Big Gulp

Linda Burton posting from Juneau, Alaska – Captain Larry dropped a slender acoustic device into the water as our boat sat quietly rocking. “We’ll listen for a while,” he nodded, “I want to know if they are coming this way.” Grandson Sam’s eyes got big as “whale talk” filled the boat, the device clearly picking up the underwater sounds. We didn’t know what it meant, but it verified that whales were near. Katie, our on-board naturalist, had already gone up top with her binoculars, watching for the sight of birds, and blow. That’s where the whales would be, we’d learned on the way out from Auke Bay, the “blow” being the burst of air expelled from the whale’s blowholes, or nostrils, as they surfaced, causing a visible spray. Just off in the distance, we’d spotted both, a frenzy of circling birds and geyserlike sprays. That meant whales, whales enjoying lunch. “Just like the sight of a parking lot full of cars outside a restaurant,” I thought to myself, smiling, “the sign that it’s a good place to eat.” Then Katie yelled, “It’s Sue! I see Sue!” Captain Larry yanked the device from the water and swung around to start the engine. “I know where they are going now!” he said, and suddenly we were moving again, straight toward the whales. All of us raced to the outside deck as Captain Larry positioned the boat for a perfect view.

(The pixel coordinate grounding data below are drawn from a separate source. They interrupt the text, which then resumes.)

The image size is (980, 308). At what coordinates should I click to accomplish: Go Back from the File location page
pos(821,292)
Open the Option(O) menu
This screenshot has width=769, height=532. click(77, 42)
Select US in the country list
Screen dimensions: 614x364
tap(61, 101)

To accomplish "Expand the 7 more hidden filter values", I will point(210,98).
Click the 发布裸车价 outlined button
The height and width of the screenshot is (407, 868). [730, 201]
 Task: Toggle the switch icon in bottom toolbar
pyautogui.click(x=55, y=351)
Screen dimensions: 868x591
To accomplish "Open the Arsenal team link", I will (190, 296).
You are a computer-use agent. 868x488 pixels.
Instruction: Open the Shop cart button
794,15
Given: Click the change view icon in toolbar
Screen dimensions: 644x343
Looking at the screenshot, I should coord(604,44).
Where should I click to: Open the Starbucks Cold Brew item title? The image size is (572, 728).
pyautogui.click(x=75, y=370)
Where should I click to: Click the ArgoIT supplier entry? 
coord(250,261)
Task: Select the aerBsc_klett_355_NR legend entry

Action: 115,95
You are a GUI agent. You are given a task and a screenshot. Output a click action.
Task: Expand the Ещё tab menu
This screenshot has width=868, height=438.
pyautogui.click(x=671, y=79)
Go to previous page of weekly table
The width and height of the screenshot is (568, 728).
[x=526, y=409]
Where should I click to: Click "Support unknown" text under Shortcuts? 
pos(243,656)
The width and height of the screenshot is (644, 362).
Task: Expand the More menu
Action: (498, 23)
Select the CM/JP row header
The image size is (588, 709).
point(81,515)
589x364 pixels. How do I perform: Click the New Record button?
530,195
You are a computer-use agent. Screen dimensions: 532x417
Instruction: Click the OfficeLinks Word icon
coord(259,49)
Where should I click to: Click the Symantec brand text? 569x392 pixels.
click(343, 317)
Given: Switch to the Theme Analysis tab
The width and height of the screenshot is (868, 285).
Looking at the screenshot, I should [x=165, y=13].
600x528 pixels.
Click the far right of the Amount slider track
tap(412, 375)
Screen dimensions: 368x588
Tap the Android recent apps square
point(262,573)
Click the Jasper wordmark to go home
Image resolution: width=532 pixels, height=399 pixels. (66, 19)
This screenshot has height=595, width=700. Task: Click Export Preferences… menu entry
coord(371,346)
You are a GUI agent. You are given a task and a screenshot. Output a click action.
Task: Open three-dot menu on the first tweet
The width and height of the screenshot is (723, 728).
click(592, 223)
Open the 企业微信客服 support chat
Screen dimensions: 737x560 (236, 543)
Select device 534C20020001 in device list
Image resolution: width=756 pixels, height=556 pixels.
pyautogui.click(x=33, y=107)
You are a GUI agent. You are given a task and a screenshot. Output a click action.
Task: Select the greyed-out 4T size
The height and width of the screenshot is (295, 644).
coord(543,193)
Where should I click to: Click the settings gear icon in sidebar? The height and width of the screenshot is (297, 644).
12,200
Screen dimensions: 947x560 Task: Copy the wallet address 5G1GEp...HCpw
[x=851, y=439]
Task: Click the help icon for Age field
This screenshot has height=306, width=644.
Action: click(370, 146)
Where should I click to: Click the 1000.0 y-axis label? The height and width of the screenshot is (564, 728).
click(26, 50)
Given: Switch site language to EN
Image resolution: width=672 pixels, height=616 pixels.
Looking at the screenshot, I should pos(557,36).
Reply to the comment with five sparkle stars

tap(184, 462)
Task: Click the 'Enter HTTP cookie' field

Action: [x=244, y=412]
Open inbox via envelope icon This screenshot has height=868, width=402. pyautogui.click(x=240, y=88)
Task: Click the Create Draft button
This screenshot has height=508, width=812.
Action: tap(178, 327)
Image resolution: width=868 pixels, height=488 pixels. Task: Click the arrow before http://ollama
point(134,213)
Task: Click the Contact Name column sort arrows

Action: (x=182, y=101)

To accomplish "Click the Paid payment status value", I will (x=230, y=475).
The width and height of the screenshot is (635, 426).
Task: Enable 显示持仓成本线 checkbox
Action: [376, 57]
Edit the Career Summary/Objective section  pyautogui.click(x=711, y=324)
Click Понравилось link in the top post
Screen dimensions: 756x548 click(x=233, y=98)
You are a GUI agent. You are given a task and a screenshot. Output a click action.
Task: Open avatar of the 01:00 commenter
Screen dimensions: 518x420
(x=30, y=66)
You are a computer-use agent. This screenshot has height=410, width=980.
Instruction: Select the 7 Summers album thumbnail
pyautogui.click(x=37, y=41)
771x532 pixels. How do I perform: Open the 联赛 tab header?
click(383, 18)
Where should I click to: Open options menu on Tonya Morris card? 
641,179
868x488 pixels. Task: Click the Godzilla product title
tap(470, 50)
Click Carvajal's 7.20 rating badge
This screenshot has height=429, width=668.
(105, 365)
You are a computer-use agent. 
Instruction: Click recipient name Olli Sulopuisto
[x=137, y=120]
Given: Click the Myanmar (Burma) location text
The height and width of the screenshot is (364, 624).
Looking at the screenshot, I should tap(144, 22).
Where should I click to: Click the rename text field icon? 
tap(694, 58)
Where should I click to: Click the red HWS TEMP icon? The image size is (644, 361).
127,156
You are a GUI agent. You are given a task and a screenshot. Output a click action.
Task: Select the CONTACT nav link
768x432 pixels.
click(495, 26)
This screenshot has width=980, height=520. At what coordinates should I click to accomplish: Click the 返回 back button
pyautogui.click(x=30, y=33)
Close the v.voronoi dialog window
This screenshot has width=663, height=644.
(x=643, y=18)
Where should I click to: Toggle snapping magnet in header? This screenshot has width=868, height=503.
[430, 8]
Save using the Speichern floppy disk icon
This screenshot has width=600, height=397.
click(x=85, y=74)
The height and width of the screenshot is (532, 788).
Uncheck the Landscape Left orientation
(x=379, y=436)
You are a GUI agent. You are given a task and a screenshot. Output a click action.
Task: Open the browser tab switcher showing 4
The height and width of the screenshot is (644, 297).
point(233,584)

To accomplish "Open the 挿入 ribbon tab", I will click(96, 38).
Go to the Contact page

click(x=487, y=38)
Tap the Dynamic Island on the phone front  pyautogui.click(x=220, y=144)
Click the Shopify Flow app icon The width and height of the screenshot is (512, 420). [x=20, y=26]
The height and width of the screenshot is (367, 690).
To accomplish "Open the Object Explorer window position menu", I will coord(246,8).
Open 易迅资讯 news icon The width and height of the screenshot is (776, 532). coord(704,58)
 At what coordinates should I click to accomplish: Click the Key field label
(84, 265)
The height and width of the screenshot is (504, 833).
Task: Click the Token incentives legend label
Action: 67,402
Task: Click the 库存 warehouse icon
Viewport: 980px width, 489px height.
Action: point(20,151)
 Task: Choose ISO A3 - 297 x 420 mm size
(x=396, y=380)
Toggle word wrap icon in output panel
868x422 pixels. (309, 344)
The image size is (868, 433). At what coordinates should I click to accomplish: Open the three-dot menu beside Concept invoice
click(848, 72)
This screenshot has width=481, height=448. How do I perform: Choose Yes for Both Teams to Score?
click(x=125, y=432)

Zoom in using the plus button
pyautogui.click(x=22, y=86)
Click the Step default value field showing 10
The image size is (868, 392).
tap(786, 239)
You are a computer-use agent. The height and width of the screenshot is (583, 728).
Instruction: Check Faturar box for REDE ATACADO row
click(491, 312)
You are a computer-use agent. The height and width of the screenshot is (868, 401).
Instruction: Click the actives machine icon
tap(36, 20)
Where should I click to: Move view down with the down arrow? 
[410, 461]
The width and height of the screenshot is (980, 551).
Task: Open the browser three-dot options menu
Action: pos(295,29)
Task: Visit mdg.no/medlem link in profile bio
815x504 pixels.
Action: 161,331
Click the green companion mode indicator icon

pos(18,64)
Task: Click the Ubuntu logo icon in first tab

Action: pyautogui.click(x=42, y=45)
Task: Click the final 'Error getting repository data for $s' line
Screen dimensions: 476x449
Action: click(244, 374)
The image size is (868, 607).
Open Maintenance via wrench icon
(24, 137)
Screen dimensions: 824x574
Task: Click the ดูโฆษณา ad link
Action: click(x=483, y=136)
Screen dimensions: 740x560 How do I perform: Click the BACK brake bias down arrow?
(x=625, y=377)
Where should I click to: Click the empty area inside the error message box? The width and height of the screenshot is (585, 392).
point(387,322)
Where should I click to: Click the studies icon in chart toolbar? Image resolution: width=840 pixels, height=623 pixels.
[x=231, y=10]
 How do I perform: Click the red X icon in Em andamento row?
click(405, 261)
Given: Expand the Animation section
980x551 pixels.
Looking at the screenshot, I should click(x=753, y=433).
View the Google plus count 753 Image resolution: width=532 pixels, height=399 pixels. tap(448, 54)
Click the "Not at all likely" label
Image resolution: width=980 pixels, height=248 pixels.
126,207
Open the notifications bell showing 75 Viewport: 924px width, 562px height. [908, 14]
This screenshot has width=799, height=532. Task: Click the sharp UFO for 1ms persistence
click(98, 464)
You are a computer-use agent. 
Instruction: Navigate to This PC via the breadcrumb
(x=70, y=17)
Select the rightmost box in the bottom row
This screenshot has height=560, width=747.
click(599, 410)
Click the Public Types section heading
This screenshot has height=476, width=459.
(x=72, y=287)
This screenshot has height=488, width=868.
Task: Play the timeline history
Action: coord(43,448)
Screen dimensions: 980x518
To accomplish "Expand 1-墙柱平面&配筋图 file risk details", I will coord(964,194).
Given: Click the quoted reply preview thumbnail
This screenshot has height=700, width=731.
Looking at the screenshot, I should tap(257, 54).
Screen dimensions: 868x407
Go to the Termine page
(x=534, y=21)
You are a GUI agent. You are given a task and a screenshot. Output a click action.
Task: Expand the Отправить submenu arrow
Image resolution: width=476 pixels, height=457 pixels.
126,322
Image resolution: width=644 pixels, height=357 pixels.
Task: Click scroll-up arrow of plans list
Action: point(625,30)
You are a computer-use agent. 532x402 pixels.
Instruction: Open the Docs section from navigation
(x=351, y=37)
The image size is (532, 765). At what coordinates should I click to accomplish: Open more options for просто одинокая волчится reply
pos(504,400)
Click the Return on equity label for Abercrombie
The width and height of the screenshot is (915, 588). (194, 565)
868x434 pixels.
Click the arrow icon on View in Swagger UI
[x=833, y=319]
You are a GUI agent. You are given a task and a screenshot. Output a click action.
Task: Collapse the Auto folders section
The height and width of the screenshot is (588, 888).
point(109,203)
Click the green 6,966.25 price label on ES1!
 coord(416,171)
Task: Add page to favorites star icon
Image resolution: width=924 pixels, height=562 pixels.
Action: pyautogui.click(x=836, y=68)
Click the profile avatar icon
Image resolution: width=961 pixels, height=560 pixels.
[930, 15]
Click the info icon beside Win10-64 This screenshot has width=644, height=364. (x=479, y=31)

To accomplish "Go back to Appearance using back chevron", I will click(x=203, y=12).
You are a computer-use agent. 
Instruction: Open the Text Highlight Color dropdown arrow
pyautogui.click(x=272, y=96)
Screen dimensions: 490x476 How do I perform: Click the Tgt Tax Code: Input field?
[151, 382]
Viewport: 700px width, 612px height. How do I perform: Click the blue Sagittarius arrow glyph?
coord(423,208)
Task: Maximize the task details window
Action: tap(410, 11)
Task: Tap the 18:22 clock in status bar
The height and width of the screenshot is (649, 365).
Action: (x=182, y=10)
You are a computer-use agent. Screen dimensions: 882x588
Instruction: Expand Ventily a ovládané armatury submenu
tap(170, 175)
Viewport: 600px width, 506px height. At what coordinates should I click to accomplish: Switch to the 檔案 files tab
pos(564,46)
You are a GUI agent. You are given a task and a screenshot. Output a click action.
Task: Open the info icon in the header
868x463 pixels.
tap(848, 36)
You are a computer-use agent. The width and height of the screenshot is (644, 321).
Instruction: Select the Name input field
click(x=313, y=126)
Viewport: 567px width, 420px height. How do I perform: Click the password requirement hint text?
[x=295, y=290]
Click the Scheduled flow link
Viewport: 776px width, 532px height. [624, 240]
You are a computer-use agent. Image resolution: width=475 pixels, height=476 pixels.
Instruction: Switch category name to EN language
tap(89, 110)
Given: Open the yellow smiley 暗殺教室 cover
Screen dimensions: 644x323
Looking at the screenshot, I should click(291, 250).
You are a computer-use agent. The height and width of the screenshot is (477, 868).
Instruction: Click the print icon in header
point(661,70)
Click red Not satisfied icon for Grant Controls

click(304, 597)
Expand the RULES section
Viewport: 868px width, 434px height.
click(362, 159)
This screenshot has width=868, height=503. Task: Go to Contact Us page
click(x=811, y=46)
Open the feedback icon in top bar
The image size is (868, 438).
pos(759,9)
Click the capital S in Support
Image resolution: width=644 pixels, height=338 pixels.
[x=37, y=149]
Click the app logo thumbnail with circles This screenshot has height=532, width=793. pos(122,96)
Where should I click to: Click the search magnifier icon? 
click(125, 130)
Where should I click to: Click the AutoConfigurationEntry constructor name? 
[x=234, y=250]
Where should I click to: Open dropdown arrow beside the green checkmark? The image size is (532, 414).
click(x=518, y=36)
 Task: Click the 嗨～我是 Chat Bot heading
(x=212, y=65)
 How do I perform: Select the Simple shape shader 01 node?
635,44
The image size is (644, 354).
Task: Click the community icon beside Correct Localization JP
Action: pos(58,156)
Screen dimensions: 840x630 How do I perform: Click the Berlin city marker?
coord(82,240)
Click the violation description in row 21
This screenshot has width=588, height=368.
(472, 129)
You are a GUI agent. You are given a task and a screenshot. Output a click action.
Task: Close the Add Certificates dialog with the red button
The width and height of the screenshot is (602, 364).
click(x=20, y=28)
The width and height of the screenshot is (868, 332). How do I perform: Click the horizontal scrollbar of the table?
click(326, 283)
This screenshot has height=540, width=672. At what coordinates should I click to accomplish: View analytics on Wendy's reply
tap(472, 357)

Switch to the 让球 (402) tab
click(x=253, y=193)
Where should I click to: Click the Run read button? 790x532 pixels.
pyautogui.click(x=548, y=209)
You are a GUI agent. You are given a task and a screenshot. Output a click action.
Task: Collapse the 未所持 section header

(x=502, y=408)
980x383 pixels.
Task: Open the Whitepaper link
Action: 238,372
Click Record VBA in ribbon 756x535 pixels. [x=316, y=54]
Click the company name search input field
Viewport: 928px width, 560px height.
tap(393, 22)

Katie spent a lot of time on the way out explaining “what whales do” and what we were to watch for. The birds, from their vantage point above, spot schools of fish below, and the whales from below watch the birds watching the fish; then everything comes together; it’s chow time. But no patron of McDonalds ever had an idea as clever as what the whales do next. It’s called “bubble net feeding.”

Sam’s Photo

The whales circle the school of fish from below (it takes teamwork to pull this off); then they begin singing and blowing bubbles, scaring the fish and trapping them in a tight school inside a bubble “net.” Suddenly, whoosh! The whales swim up through the fish with mouths wide open, gobbling up their banquet and lunging out of the water as they close their mouths. What a sight! We oohed and aahed and endlessly clicked cameras as Sue and her friends lunged and plunged right before our eyes, again and again and again. (My camera always caught them two seconds too late.) Humpback whales are about 45 feet long and weigh about 45 tons; we counted fourteen of them working together to feed, each time lifting at least a third of their body out of the water. Too cool!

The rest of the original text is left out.